Work instructions: Work through the entries below and show every line in which "accomplish" is found.

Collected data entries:
──────────

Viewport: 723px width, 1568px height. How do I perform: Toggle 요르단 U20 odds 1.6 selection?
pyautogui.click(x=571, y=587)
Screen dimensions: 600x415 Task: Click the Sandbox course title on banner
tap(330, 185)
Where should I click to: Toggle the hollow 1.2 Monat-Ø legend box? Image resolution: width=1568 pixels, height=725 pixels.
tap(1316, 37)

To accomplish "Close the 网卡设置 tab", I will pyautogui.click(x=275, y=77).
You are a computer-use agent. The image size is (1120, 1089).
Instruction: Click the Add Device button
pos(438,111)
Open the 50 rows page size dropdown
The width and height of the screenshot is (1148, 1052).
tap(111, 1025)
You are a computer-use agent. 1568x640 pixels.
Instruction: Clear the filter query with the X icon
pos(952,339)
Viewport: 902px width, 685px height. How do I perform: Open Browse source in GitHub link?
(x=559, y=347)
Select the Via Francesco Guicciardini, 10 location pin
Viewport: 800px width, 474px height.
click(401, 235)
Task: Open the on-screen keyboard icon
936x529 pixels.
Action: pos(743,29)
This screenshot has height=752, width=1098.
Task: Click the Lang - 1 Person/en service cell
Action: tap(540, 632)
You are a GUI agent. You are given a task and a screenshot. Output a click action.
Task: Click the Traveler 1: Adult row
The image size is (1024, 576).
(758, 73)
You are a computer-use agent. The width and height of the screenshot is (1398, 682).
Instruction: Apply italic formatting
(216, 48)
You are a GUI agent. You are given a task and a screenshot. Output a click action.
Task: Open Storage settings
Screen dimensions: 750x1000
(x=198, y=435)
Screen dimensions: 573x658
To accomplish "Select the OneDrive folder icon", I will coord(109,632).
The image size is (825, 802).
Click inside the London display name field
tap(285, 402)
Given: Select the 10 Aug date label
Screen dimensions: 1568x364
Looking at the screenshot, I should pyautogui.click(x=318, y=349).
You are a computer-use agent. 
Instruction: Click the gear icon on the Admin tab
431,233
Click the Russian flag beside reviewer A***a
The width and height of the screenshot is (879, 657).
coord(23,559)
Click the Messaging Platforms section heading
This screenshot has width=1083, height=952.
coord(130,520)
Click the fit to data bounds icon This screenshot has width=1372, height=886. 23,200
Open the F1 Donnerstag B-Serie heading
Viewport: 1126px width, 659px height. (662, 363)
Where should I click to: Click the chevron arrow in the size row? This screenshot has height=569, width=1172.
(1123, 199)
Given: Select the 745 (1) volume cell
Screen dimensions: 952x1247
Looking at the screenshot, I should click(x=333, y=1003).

──────────

Completed task:
To accomplish "Close the 网卡设置 tab", I will pyautogui.click(x=275, y=77).
To accomplish "Select the OneDrive folder icon", I will coord(109,632).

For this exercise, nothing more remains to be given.